Required action | Below are some records; find each line that carries the word "link" and copy it.

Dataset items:
────────────────
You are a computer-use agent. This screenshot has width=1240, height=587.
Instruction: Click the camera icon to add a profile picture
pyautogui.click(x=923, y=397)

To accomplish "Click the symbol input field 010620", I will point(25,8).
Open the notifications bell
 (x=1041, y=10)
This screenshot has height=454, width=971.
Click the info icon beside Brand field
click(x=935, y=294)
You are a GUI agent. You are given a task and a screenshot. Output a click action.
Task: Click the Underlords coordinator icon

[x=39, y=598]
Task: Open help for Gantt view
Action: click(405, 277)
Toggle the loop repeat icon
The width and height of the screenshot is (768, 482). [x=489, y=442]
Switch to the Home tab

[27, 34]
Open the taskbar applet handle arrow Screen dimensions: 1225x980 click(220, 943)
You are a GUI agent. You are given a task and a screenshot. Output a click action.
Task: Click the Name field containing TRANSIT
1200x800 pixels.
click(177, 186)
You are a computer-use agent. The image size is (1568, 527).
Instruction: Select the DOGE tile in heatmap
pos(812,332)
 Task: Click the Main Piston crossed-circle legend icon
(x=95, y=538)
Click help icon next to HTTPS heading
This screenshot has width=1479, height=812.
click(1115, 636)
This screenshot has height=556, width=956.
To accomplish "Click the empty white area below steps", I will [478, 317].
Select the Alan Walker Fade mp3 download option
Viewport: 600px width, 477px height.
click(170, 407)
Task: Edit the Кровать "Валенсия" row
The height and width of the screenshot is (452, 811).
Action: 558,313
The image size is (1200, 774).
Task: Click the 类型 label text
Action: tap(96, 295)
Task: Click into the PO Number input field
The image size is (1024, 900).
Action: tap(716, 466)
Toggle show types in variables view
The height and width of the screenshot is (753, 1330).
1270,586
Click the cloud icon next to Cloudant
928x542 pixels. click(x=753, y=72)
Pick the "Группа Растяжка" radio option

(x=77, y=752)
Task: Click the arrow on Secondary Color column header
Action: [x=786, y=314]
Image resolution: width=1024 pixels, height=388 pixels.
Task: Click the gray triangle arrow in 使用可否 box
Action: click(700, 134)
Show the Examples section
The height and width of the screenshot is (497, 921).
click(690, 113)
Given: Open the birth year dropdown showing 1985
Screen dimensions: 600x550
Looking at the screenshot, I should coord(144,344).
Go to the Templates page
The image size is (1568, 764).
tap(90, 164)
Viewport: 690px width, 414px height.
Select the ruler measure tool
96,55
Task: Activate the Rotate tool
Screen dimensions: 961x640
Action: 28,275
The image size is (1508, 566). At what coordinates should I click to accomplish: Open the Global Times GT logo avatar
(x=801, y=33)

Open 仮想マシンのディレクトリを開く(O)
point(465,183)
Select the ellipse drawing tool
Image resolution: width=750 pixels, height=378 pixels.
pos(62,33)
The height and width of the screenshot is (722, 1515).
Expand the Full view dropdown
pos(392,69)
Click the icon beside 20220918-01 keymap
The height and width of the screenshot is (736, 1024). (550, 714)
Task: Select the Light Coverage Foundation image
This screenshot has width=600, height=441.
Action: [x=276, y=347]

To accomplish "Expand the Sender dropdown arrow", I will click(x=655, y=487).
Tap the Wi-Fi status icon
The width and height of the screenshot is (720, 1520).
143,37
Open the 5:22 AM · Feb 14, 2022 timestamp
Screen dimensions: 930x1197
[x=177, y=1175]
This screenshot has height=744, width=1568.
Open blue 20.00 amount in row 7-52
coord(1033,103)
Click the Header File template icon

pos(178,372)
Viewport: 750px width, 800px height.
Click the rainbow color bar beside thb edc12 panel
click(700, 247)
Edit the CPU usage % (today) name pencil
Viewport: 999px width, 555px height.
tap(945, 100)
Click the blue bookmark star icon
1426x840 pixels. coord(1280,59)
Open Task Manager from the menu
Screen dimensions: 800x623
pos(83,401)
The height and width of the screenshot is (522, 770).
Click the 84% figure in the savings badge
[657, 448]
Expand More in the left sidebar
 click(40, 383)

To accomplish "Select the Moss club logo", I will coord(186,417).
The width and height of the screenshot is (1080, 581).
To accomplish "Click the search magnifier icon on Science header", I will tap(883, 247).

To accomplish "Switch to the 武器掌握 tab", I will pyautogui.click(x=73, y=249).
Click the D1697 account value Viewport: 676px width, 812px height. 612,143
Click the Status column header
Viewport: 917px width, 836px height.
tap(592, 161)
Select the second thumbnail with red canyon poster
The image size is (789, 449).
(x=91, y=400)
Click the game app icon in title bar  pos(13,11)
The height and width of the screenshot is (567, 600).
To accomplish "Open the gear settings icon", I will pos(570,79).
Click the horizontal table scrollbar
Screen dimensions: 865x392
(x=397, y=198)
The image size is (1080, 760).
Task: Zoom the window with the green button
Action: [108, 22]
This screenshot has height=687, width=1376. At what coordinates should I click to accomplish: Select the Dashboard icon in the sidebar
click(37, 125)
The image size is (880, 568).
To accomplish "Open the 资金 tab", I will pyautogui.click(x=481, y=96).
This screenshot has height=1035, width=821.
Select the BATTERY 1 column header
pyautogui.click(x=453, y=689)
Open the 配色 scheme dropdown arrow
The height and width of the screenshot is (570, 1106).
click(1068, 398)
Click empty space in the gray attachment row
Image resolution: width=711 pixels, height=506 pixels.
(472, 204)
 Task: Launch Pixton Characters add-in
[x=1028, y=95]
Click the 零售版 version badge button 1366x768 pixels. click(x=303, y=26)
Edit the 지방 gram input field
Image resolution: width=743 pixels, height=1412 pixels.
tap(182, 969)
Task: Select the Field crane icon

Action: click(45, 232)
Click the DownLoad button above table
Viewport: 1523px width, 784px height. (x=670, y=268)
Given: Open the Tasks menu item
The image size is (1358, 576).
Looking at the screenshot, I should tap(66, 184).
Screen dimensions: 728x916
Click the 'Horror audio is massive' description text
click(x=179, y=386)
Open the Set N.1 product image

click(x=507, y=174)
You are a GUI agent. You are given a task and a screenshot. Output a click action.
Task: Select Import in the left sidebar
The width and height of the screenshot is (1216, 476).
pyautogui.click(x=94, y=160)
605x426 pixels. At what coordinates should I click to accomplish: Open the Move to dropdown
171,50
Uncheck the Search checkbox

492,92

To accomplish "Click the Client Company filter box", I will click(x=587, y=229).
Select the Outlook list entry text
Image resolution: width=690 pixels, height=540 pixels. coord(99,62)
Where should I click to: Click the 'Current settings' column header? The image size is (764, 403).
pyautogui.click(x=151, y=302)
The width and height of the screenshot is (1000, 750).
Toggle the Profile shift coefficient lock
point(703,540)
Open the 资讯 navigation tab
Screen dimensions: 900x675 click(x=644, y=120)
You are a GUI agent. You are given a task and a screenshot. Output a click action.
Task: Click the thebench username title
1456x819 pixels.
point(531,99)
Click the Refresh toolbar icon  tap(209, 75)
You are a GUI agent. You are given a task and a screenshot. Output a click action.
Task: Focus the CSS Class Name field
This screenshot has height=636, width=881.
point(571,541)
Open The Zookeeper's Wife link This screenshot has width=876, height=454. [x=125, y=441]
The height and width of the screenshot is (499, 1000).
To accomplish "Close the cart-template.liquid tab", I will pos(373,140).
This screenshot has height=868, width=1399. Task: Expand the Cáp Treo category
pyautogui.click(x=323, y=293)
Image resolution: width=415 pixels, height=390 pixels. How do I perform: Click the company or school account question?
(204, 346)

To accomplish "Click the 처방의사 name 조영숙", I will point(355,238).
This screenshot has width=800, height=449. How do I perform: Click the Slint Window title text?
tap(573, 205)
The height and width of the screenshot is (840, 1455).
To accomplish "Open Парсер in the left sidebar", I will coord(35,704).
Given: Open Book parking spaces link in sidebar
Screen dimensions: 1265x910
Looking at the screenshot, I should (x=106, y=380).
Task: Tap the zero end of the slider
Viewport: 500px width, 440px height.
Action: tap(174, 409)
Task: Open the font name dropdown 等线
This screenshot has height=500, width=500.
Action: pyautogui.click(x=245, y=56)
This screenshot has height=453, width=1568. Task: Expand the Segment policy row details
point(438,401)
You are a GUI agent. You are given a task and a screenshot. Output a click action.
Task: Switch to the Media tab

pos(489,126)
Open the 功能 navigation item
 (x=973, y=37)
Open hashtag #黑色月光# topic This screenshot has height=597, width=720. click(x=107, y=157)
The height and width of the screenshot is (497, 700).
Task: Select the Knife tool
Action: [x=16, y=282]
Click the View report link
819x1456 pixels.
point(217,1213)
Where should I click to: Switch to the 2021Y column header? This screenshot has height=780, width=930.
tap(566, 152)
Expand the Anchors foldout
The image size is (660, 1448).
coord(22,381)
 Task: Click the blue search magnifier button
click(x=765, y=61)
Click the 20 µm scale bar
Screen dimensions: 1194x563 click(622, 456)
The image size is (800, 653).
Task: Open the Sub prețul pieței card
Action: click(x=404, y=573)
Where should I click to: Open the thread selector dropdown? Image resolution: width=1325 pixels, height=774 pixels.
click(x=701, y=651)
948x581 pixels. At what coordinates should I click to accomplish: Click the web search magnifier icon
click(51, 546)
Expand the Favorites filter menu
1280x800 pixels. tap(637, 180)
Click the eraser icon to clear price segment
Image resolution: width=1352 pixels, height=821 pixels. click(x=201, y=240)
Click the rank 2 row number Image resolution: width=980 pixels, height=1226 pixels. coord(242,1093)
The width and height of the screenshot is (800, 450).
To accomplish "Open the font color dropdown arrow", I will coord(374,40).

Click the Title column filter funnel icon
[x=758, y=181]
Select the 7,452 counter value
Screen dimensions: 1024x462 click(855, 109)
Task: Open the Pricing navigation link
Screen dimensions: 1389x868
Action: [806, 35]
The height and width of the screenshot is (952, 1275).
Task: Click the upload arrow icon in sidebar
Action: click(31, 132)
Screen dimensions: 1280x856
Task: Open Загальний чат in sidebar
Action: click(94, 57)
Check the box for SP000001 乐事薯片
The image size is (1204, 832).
────────────────
Expected answer |
Open The Zookeeper's Wife link This screenshot has width=876, height=454. [x=125, y=441]
Given: Open Book parking spaces link in sidebar
Click the View report link
Task: Open the Pricing navigation link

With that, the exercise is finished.